During the divisive and narrowly-decided mayoral election in June, leftists speculated that, with a sweeping Dellums victory (which didn't materialize), Nancy Nadel would be an appropriate City Council President. Despite the obvious fact that Nadel didn't endorse Dellums, lefties lump them together as ideological soulmates. As ignorantly simplistic as that assertion is, Oakland's malcontents hunger for a change on the City Council. The Trib's Heather MacDonald now reports that Nancy Nadel announced her candidacy for the Council Presidency at Tuesday's meeting. Of course, MacDonald wrote an article that, despite its introduction and conclusion, makes it clear that Ignacio will be reelected. Nadel's ill-fated intervention in the District 2 race has diminished her council credibility, and, frankly, I have no idea what she wants to accomplish by voting against Ignacio. Unless she's tired of being Public Works Committee chair.
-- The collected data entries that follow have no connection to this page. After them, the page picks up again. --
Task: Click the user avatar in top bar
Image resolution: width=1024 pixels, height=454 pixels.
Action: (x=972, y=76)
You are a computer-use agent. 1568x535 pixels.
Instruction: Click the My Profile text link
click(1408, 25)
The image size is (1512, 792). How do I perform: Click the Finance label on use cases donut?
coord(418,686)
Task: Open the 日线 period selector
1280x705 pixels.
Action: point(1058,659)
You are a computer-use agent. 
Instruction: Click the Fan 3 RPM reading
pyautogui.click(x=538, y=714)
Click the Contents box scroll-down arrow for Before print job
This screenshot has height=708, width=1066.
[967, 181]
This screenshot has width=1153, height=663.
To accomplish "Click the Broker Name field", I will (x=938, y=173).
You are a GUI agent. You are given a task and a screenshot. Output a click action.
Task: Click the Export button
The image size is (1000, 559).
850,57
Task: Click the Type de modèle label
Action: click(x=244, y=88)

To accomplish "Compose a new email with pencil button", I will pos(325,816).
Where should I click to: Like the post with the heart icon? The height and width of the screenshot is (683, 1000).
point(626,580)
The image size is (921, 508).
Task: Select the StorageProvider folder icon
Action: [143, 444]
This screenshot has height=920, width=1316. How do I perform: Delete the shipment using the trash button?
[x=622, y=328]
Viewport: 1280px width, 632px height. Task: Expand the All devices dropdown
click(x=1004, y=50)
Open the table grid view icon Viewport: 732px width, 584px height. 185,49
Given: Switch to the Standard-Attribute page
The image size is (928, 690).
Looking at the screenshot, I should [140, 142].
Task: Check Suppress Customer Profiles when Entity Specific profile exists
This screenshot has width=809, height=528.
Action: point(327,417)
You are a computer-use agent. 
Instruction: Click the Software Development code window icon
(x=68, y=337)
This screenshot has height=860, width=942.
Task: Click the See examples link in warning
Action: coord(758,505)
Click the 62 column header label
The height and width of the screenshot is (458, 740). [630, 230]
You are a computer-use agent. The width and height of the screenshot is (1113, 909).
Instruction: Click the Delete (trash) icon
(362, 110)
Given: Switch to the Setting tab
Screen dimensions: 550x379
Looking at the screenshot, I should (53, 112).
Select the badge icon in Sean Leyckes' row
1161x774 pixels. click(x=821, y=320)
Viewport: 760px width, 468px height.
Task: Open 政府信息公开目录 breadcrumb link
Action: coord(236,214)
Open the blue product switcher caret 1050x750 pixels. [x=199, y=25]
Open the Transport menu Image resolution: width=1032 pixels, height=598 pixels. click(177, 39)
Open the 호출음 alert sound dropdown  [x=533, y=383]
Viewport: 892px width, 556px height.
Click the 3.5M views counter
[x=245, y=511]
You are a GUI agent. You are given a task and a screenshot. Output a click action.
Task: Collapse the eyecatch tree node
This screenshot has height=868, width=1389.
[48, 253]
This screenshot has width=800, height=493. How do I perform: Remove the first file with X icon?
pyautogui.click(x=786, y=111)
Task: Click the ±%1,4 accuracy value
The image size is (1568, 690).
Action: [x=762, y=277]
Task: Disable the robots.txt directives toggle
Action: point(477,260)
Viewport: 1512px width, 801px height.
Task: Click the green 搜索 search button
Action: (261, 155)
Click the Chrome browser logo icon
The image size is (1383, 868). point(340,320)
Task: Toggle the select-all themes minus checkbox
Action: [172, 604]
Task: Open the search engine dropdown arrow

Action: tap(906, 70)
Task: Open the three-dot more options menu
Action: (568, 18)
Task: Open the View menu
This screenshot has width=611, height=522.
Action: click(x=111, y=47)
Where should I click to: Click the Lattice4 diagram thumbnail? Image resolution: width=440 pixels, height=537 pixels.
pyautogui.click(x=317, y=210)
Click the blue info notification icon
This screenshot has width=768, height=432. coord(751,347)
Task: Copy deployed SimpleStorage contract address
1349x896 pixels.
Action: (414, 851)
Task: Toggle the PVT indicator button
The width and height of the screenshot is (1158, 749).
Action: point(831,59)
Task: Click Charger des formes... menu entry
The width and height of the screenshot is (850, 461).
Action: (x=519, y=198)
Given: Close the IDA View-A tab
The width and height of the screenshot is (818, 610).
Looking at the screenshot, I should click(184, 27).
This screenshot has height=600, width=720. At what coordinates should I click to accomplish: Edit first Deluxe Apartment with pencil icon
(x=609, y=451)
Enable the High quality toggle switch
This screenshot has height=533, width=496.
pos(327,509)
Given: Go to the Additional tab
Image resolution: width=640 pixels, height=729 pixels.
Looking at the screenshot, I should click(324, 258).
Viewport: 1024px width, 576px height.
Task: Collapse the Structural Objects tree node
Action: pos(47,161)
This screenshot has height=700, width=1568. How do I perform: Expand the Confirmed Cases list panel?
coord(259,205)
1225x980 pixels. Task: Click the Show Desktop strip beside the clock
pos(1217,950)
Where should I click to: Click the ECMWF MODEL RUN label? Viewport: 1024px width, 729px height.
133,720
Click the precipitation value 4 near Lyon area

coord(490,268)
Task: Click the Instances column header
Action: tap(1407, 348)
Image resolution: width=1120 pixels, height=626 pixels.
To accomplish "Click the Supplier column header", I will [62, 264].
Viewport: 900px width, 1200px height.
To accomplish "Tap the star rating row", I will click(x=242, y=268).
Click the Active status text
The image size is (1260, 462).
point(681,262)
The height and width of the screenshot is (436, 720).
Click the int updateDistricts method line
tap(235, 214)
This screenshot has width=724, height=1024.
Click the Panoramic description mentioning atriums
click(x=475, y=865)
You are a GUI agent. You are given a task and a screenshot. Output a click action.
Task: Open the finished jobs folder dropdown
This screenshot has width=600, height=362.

As I said a month ago, Mayor-elect Dellums managed to avoid losing credibility by staying out of the District 2 race. While the Express has speculated that Allison's and Alona Clifton's defeats mean he has difficulty translating his political popularity to his allies, in truth his pull is untested. That is, until recently.

During the condo conversion debate, Dellums aides were said to have lobbied councilmembers (Brunner and Kernighan were the swing votes) against the ordinance. I found this dubious, since Desley Brooks, Dellums' only actual ally on the Council, pushed the legislation. Nonetheless, SF's obscurantist blog BeyondChron declared that Dellums was instrumental in the ordinance's defeat. Aside from the very unclear nature of Dellums' involvement, the ordinance was not defeated, and instead referred to the same committee that will study so-called inclusionary zoning (and hopefully reject it as an unfair supertax on transit-using first-time homeowners). As the Council realizes how awful the current regulations are (which Quan and Kernighan didn't seem to get until the discussion had already reached its hysterical peak), a condo conversion ordinance will pass next year. If anything, it's likely to be less tenant-friendly than this year's, because many landlords were very unhappy about the overly generous protections in the bill (the Rental Housing Association refused to support it), which nevertheless failed to attract much tenant support.

Dellums may or may not have lobbied Kernighan and Brunner, and the outcome was, at best, a temporary victory for the Tenants' Union (who really should support conversion reform, since there are no tenant protections or caps in the 1981 ordinance). But Dellums did intervene in an issue at the Tuesday Council meeting, and the outcome was decisive. According to the East Bay Express and the Trib, Dellums personally lobbied against Jerry Brown's final appointment to the Port Commission (which has been pending since January). Planning Commissioner Mark McClure was confirmed 5 - 1 - 2, with only Desley Brooks voting no. This is a clear instance of the mayor-elect failing to influence the council majority on an issue. Dellums' intervention was inappropriate (since McClure was not, despite what the EBX reported, a "last-second" appointment), and now Ron Dellums has been handed an early Christmas present: his first defeat.

My fellow Jerry Brown fans also received an early holiday present this year. According to Matier & Ross, the Attorney General will establish his office on the top floor of Oakland's State Building, immediately behind City Hall Plaza. Insiders are already excited by the idea of him speaking at Council meetings and taking an active role as a resident. I'm sure Nancy Nadel will appreciate her constituent's concerns.